We’ve figured out how to do one thing, which is to use modern generative ai techniques that allow human demonstration of both position and force to essentially teach a robot from just a handful of examples. The code is not modified at all. What this is based on is something called diffusion policy. It is a work that we did in collaboration with Columbia and MIT. So far we have taught 60 different skills.

Last week, when I asked Nvidia’s VP and GM of Embedded and Edge Computing, Deepu Talla, why the company believes generative ai is more than a fad, he told me:

I think it speaks in the results. You can already see the improvement in productivity. You can compose an email for me. It’s not exactly correct, but I don’t have to start from scratch. He’s giving me 70%. There are obvious things that you can already see that are definitely a better step feature than how things were before. Summarizing something is not perfect. I’m not going to let you read it and summarize it for me. So, you can already see some signs of productivity improvements.

Meanwhile, during my last conversation with Daniela Rus, the director of MIT CSAIL explained how researchers are using generative ai to design the robots:

It turns out that generative ai can be quite powerful at solving even motion planning problems. You can get much faster solutions and much more fluid and humane control solutions than with model predictive solutions. I think that’s very powerful, because the robots of the future will be much less robotic. They will be much more fluid and human in their movements.

We have also used generative ai for design. This is very powerful. It’s also very interesting, because it’s not just about pattern generation for robots. You have to do something else. You can’t just generate a pattern based on data. Machines have to make sense in the context of physics and the physical world. For that reason, we connect them to a physics-based simulation engine to ensure that the designs meet the required constraints.

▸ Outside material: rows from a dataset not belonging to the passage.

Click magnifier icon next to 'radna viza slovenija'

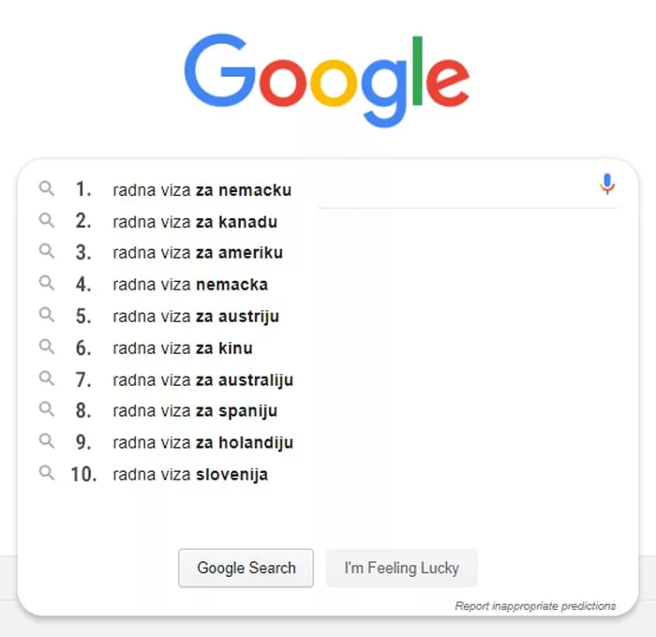(47, 473)
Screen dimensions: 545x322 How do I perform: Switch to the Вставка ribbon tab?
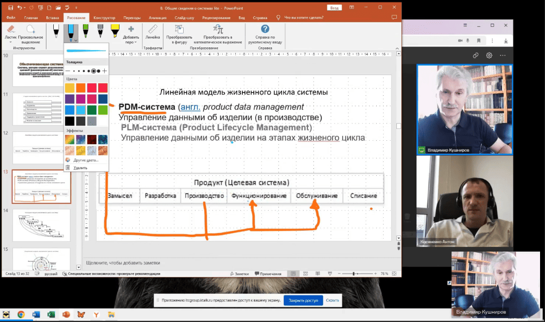coord(52,18)
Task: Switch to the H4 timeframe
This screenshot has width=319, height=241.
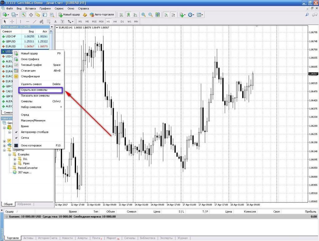Action: coord(115,22)
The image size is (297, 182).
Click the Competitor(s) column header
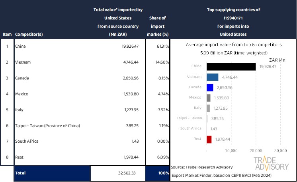(x=29, y=34)
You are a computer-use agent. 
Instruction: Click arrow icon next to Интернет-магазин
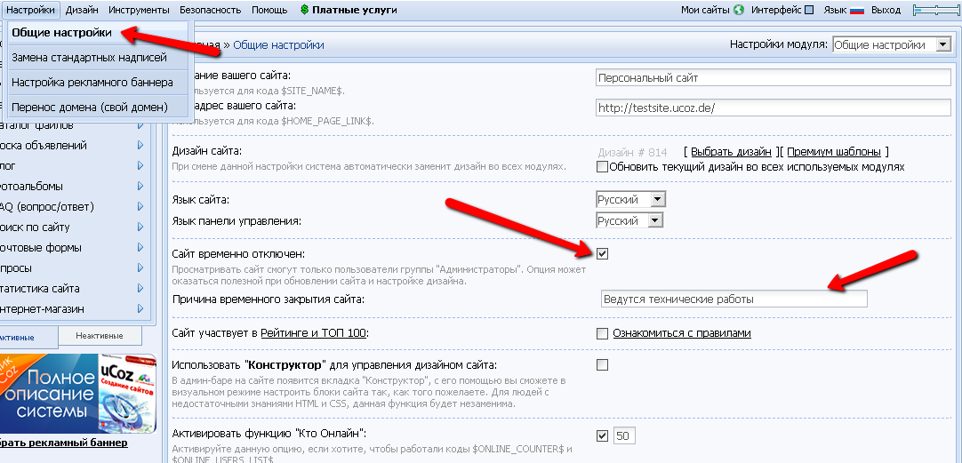[x=140, y=308]
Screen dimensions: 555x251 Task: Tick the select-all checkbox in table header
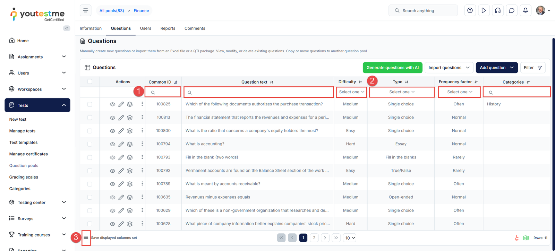(x=90, y=82)
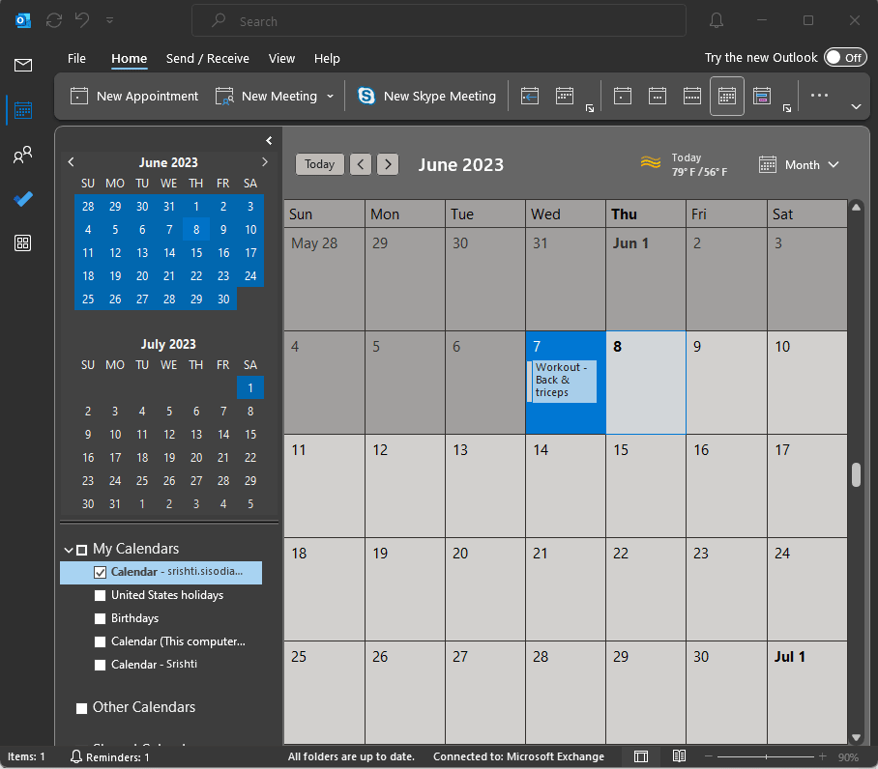Switch to Day view in the ribbon

click(x=622, y=96)
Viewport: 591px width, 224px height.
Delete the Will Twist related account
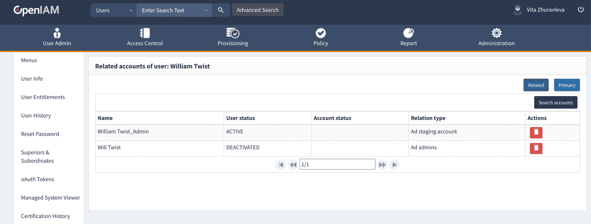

This week, a team from Northwestern Universityai-designs-new-robot-from-scratch-in-seconds/” target=”_blank” rel=”noopener”> released his own research in the design of robots generated by ai. The researchers showed how they designed a “robot that successfully walks in a matter of seconds.” There’s not much to see, as these things go, but it’s pretty easy to see how with additional research, the approach could be used to create more complex systems.

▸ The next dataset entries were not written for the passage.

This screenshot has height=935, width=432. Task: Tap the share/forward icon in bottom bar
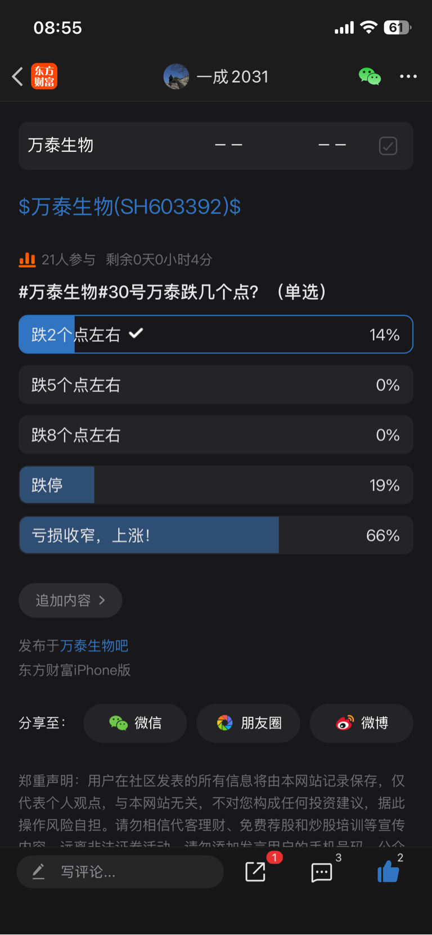(x=256, y=872)
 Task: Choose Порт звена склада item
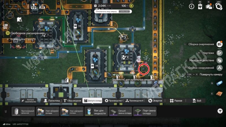tap(145, 111)
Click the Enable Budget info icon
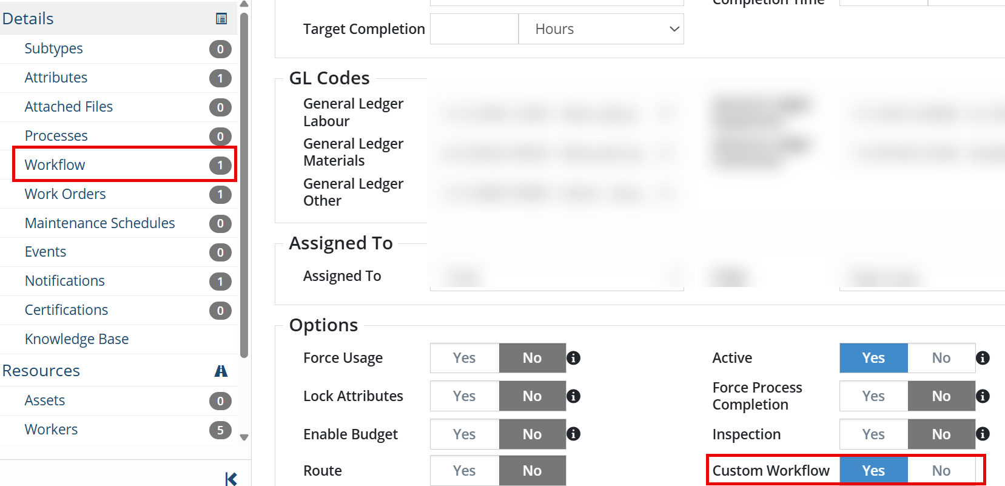The image size is (1005, 486). click(x=573, y=434)
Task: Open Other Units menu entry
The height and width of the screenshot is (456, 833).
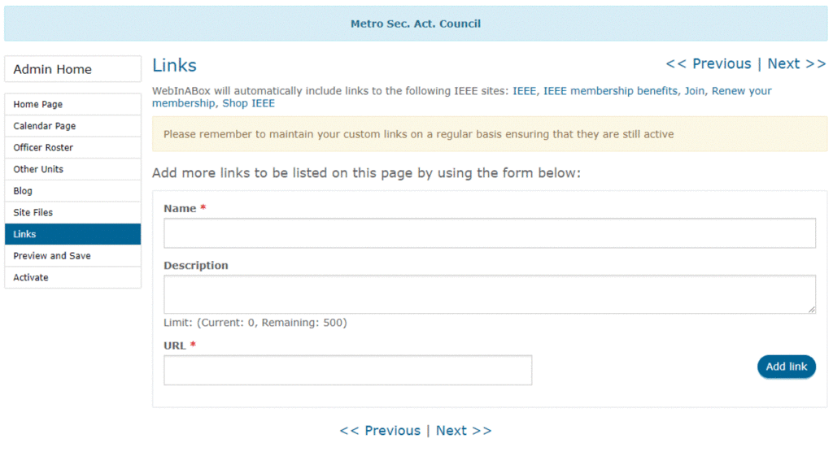Action: point(72,169)
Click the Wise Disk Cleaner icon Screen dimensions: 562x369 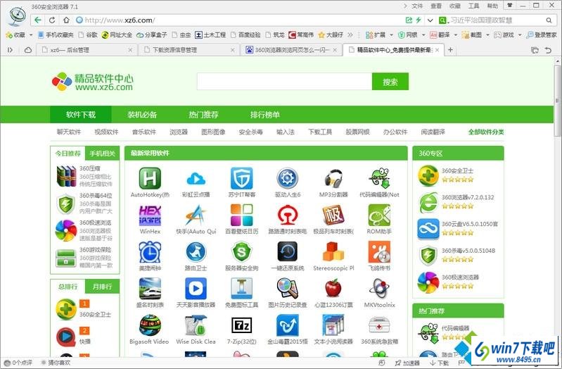coord(196,325)
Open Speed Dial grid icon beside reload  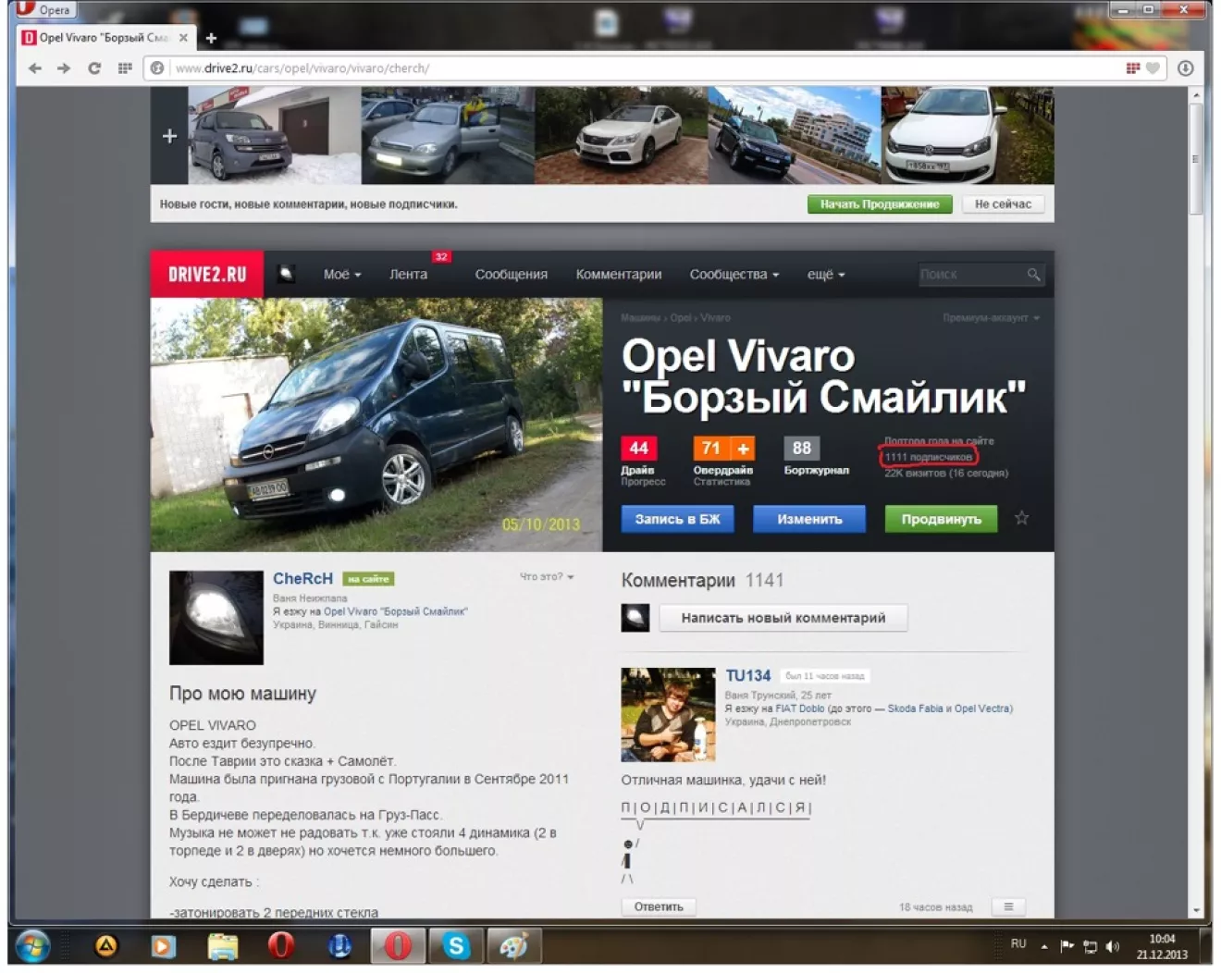click(125, 68)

“We discovered a very fast design algorithm powered by ai that avoids the bottlenecks of evolution, without falling into the bias of human designers,” said research leader Sam Kriegman. “We told the ai that we wanted a robot that could walk on land. Then we simply press a button and that’s it! He generated a blueprint for a robot in the blink of an eye that looks nothing like any animal that has ever walked the earth. I call this process ‘instant evolution.’”

It was the ai program’s decision to put legs on the soft little robot. “It’s interesting because we didn’t tell the ai that a robot should have legs,” Kriegman added. “He rediscovered that legs are a good way to move on land. “Locomotion with the legs is, in fact, the most efficient form of terrestrial movement.”

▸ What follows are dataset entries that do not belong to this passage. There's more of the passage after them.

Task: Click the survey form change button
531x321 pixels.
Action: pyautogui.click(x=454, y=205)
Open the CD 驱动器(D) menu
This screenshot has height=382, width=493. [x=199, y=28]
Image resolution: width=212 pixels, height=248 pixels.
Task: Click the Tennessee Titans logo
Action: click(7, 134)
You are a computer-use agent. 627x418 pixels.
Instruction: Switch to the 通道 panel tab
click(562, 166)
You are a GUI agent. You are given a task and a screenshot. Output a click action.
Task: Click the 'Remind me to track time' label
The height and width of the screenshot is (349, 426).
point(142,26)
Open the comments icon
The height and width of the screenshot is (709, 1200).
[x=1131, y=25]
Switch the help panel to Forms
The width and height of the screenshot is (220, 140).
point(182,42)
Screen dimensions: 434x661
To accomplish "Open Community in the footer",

“From my perspective, generative ai and physical/robotic automation are what are going to change everything we know about life on Earth,” Formant founder and CEO Jeff Linnell told me this week. “I think we are all aware of the fact that ai exists and we expect that all of our jobs, every company and every student will be affected. I think it’s symbiotic with robotics. You won’t have to program a robot. You are going to talk to the robot in English, you request an action and then they solve it. “It’s going to take a minute for that.”

Prior to Formant, Linnell founded and served as CEO of Bot & Dolly. The San Francisco-based company, best known for its work on Gravity, was absorbed by Google in 2013 when the software giant set out to accelerate the industry (best-laid plans, etc.). The executive tells me that his main takeaway from that experience is that it’s all about the software (given the arrival of DeepMind’s takeover of Intrinsic and Everyday Robots, I’m inclined to say Google agrees).